There’s a good article in Business Week describing the threat posed by unregulated phone and cable companies to the freedom and neutrality of the internet. The net we know now favors top-down and bottom-up publishing equally. Yahoo! or The New York Times may have more technical resources at their disposal than your average blogger, but in the pipes that run in and out of your home connecting you to the net, they are equals.
That could change, however. Unless government gets pro-active on the behalf of ordinary users, broadband providers will be free to privilege certain kinds of use and certain kinds of users, creating the conditions for a broadcast-oriented web and charging higher premiums for more independently creative uses of bandwidth.
Here’s how it might work:
So the network operators figure they can charge at the source of the traffic — and they’re turning to technology for help. Sandvine and other companies, including Cisco Systems, are making tools that can identify whether users are sending video, e-mail, or phone calls. This gear could give network operators the ability to speed up or slow down certain uses.
That capability could be used to help Internet surfers. BellSouth, for one, wants to guarantee that an Internet-TV viewer doesn’t experience annoying millisecond delays during the Super Bowl because his teenage daughter is downloading music files in another room.
But express lanes for certain bits could give network providers a chance to shunt other services into the slow lane, unless they pay up. A phone company could tell Google or another independent Web service that it must pay extra to ensure speedy, reliable service.
One commenter suggests a rather unsavory scheme:
The best solution is to have ISPs change monthly billing to mirror cell phone bills: X amount of monthly bandwidth any overage customer would be charged accordingly.
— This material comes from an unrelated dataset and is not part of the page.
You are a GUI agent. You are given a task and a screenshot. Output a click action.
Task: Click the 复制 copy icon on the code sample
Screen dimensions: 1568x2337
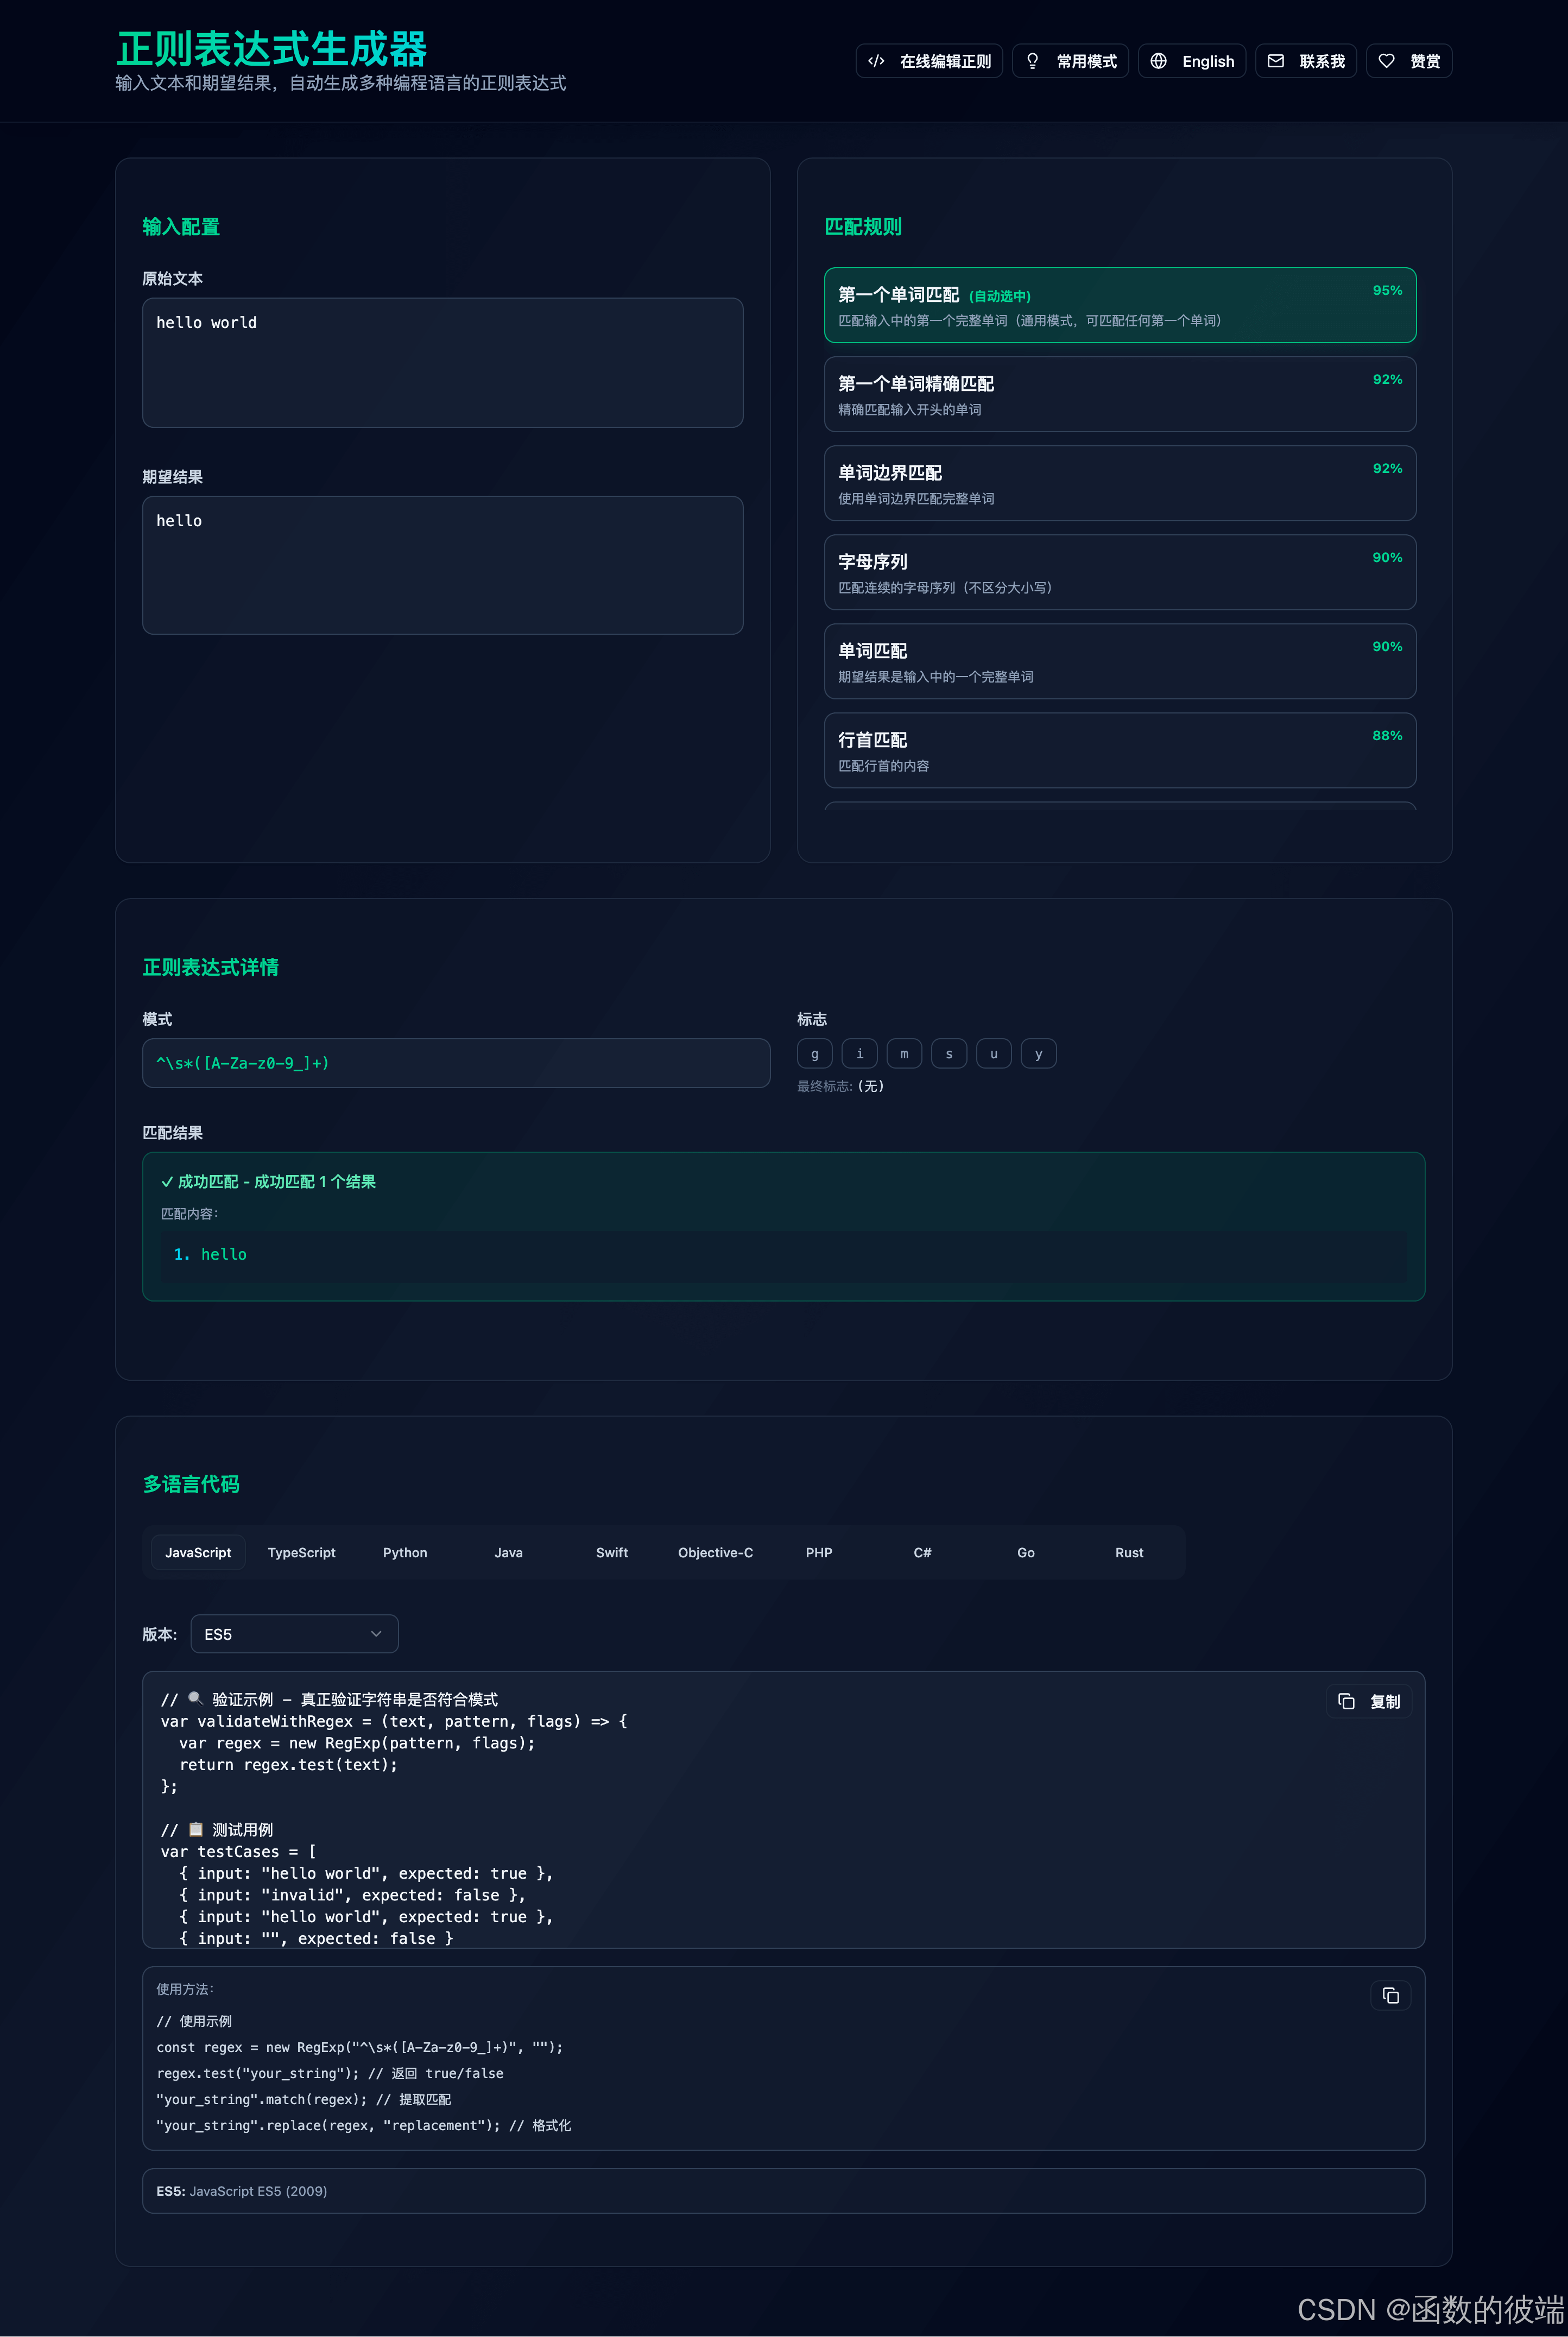pos(1346,1701)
File sharing could become legit, as monies from our monthly bills could be funneled to the apprioprate copyright holder (big media to regular Joe making music in his room) and the network operators will be making more dough on their investment. With the Skypes of the world I can’t see this not happenning!
It seems appropriate that when I initially tried to read this article, a glitchy web ad was blocking part of the text — an ad for broadband access no less. Bastards.